Par courrier recommandé avec accusé de réception en date du 29 juin 2021, M. [X] a mis en demeure le vendeur d'immeuble de lui payer la somme de 30'895,79 euros au titre des frais de remise en état et de reprise de l'immeuble endommagé. L'acte comminatoire n'a pas été suivi d'effets.

M. [X] a alors saisi le juge des référés du tribunal judiciaire de Vesoul qui, dans une ordonnance en date du 15 février 2022, a débouté le requérant de sa demande en paiement provisionnel correspondant au coût des travaux mais a ordonné une mesure d'expertise judiciaire et commis pour y procéder M. [I], avec mission habituelle en la matière. L'expert a déposé rapport de ses opérations au greffe en date du 8 octobre 2022.

Par acte de commissaire de justice en date du 23 février 2023, M. [X] a fait assigner M. [R] en paiement du montant représentatif du coût des travaux de résorption des désordres, et ce sur le fondement de la garantie des vices cachés.

——

■ OBJECTIF ■
Recopiez mot pour mot l'intégralité de l'extrait consacré au litige sur l'immeuble endommagé. On peut se passer de ce matériel.

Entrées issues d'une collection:
——

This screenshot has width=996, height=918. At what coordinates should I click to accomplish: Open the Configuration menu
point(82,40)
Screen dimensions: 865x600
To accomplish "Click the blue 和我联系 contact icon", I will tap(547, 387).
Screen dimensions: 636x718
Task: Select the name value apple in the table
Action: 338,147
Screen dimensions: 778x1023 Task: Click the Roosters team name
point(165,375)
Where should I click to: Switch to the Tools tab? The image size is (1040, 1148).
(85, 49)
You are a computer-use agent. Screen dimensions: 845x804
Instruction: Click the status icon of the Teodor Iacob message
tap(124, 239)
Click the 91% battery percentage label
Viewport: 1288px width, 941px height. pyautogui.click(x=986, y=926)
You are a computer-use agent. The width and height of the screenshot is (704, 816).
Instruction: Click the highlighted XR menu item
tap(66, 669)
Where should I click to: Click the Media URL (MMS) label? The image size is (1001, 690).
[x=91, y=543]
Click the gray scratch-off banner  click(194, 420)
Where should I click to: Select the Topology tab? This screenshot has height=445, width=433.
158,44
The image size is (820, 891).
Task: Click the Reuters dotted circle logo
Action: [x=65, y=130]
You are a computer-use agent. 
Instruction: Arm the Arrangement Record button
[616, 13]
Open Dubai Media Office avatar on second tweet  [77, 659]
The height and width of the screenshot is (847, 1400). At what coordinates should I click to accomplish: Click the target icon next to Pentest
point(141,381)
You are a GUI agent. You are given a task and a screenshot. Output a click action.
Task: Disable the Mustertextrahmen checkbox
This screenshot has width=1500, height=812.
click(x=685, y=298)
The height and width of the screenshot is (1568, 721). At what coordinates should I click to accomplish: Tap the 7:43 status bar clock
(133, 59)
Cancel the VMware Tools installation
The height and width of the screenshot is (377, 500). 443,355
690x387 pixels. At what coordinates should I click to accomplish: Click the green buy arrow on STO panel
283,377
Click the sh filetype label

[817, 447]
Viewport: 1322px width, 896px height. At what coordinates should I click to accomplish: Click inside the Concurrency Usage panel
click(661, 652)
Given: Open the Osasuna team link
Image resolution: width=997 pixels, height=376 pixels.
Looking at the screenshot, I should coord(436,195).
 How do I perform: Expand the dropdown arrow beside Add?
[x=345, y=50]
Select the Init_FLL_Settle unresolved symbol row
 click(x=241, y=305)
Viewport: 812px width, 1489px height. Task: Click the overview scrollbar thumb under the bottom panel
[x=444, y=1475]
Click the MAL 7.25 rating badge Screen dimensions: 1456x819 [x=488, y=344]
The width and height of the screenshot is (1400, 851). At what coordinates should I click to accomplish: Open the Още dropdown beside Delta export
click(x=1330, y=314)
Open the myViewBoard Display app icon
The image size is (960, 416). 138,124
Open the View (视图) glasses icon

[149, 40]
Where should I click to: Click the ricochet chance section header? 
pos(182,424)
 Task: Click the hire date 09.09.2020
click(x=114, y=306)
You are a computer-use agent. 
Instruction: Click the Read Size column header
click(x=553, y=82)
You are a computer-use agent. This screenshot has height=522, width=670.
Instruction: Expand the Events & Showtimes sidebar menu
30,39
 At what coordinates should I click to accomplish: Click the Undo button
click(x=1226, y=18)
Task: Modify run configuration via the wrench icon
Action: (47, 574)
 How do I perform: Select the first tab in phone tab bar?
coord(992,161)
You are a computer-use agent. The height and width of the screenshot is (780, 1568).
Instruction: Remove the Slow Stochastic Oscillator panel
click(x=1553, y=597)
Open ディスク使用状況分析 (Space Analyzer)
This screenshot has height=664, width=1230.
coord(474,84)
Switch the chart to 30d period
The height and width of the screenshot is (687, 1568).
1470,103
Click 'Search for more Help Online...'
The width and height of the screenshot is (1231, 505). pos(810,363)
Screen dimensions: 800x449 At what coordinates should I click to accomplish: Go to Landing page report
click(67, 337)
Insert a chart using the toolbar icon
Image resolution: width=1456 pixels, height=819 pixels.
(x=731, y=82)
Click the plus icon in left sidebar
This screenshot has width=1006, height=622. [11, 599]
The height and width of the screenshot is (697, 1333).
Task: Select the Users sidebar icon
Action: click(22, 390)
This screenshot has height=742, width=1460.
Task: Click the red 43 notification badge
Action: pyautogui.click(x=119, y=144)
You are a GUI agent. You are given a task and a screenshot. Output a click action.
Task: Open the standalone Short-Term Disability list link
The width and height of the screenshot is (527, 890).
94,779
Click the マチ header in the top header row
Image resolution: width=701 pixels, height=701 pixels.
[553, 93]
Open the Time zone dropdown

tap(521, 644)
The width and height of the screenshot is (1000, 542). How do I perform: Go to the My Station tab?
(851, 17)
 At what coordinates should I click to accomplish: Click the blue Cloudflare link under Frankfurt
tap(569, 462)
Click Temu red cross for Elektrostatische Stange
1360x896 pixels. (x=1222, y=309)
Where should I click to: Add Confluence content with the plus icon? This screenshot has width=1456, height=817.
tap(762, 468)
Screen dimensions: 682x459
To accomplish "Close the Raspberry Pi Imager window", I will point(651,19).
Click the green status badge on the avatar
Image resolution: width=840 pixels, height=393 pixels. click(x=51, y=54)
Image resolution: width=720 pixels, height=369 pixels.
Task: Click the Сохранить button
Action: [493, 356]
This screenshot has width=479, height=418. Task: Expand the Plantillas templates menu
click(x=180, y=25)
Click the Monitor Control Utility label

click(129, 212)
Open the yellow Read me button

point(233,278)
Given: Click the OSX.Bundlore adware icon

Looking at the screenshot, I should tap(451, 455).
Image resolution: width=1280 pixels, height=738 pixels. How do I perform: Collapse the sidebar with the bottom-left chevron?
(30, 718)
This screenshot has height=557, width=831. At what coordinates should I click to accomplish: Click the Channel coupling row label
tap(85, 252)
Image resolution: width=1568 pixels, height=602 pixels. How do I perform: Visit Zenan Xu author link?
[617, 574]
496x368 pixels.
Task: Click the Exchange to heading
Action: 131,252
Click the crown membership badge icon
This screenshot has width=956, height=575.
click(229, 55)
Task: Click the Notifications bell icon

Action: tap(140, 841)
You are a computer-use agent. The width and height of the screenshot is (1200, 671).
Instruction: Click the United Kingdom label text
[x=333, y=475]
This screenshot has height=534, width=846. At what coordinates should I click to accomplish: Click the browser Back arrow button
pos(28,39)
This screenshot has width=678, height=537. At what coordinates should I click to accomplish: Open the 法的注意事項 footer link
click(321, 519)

——

■ EXERCICE CORRIGÉ ■
Par courrier recommandé avec accusé de réception en date du 29 juin 2021, M. [X] a mis en demeure le vendeur d'immeuble de lui payer la somme de 30'895,79 euros au titre des frais de remise en état et de reprise de l'immeuble endommagé. L'acte comminatoire n'a pas été suivi d'effets.

M. [X] a alors saisi le juge des référés du tribunal judiciaire de Vesoul qui, dans une ordonnance en date du 15 février 2022, a débouté le requérant de sa demande en paiement provisionnel correspondant au coût des travaux mais a ordonné une mesure d'expertise judiciaire et commis pour y procéder M. [I], avec mission habituelle en la matière. L'expert a déposé rapport de ses opérations au greffe en date du 8 octobre 2022.

Par acte de commissaire de justice en date du 23 février 2023, M. [X] a fait assigner M. [R] en paiement du montant représentatif du coût des travaux de résorption des désordres, et ce sur le fondement de la garantie des vices cachés.